I’ve watched it happen more times than I can count: a well-meaning trainer launches into a session, slides queued, camera on, ready to “teach.” Thirty minutes later, they’ve been talking the whole time. Learners are nodding silently—or, in virtual sessions, have gone completely radio silent. It’s lecture, not learning.
When I led a team of trainers at a mortgage company, I saw this pattern constantly. They were smart, committed, and eager to get it right. But they were also overwhelmed—so focused on mastering content that they never stopped to think about how they were teaching it. They hadn’t been trained in learning theory, so their default was: talk, tell, and hope it sticks.
That’s when it hit me: they didn’t need presentation coaching—they needed a mindset shift. Trainers aren’t there to teach. They’re there to facilitate skill building.

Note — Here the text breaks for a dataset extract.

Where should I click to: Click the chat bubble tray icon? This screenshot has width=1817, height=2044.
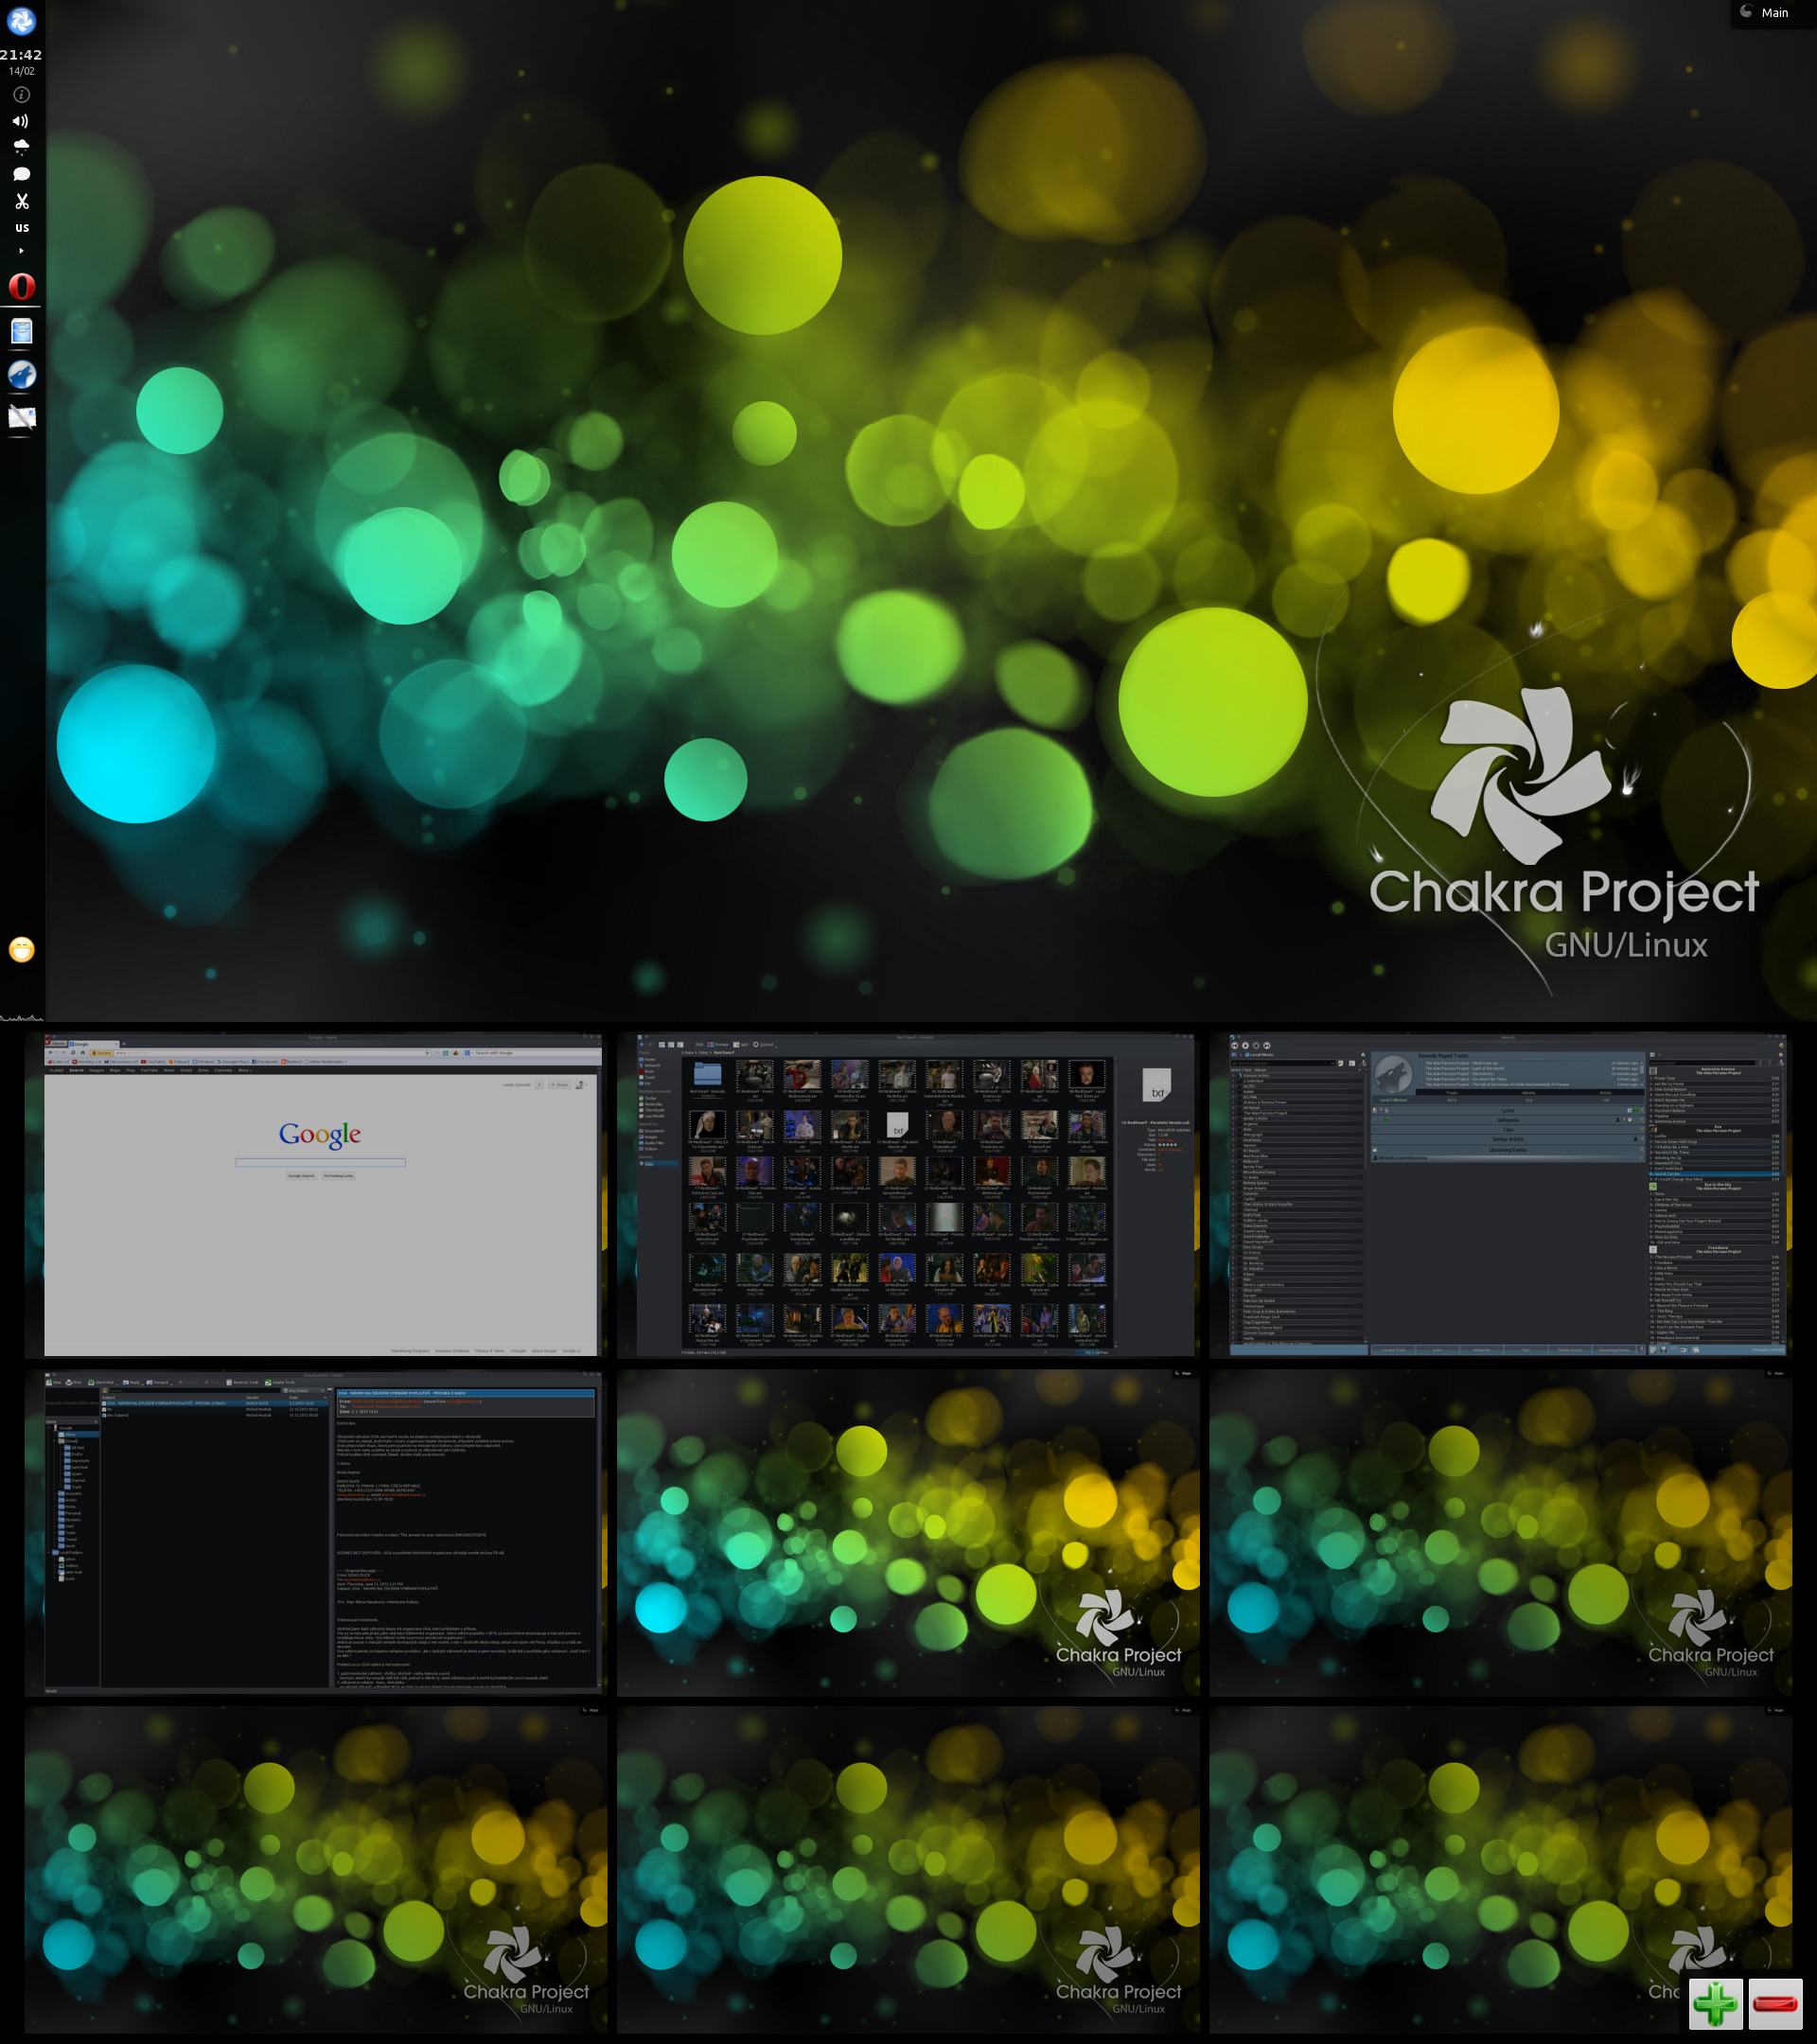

The Shift: From Delivering Content to Building Capability
Upskilling trainers isn’t about adding more instructional techniques. It’s about rewiring how they see their role. Trainers aren’t experts delivering information—they’re architects of experiences that cultivate behavior shifts.
I call it learning accountability—helping learners take responsibility for the thinking work. When trainers “ask, don’t tell,” they force participants to wrestle with ideas, make connections, and build understanding for themselves.
That’s where the magic happens.
Frameworks like Bloom’s Taxonomy and 70-20-10 remind us that real learning lives in the doing. When we create conditions for learners to apply, reflect, and collaborate, we transform sessions from passive listening to active ownership.
As a Master Trainer, I coached my trainer candidate to stop being the “sage on the stage” and start being the “guide on the side.” In another role as the Senior Manager of Learning and Organizational Development, I coached my L&D specialist to “climb Bloom’s”—to design sessions that stretch learners beyond remembering and understanding into applying and creating. And across every organization, one truth held steady: when trainers stop performing and start facilitating, engagement—and results—skyrocket.
The Tool: Training15s—Microlearning for Trainer Mastery
When I led my team of 11 trainers, we introduced something we called Training15s—a 15-minute peer-led skill sprint during our team meetings. Each session focused on a specific facilitation skill, giving trainers a safe space to practice, experiment, and learn from each other.
Here’s how it worked:
1. Choose a Focus Skill
Each week, one trainer led a short micro-training on a facilitation technique—like “asking the second question,” “selling the why,” or “climbing Bloom’s.” The idea was to build skill depth one bite-sized chunk at a time.
2. Practice in Real Time
Instead of explaining, the leading trainer modeled the skill through a mini activity that got the other trainers to “try the new skill on.” For example, in a session on “learning accountability,” the trainer might present a dry policy topic and challenge peers to turn it into a learner-driven exercise.
3. Reflect and Feedback Fast
After each Training15, the group debriefed: What worked? What didn’t? How could you use this in your next live session? This kept learning active and psychological safety high—it was a lab, not a performance.
Within a few weeks, I saw the change. Trainers stopped over-preparing slides and started designing experiences. Sessions became conversations instead of lectures. Ramp-up time for new hires dropped because learning was actually sticking.
Try It: Build Learning Accountability in Your Team
If you’re leading a team of new or developing trainers, start small. Pick one concept—say, “ask, don’t tell”—and host your own Training15 next week. Make it experiential. Let trainers see, feel, and reflect on the difference between teaching and facilitating.
You’ll be amazed at how quickly awareness turns into skill, and skill turns into impact.
When trainers learn to facilitate rather than teach, learners take ownership—and that’s where transformation begins.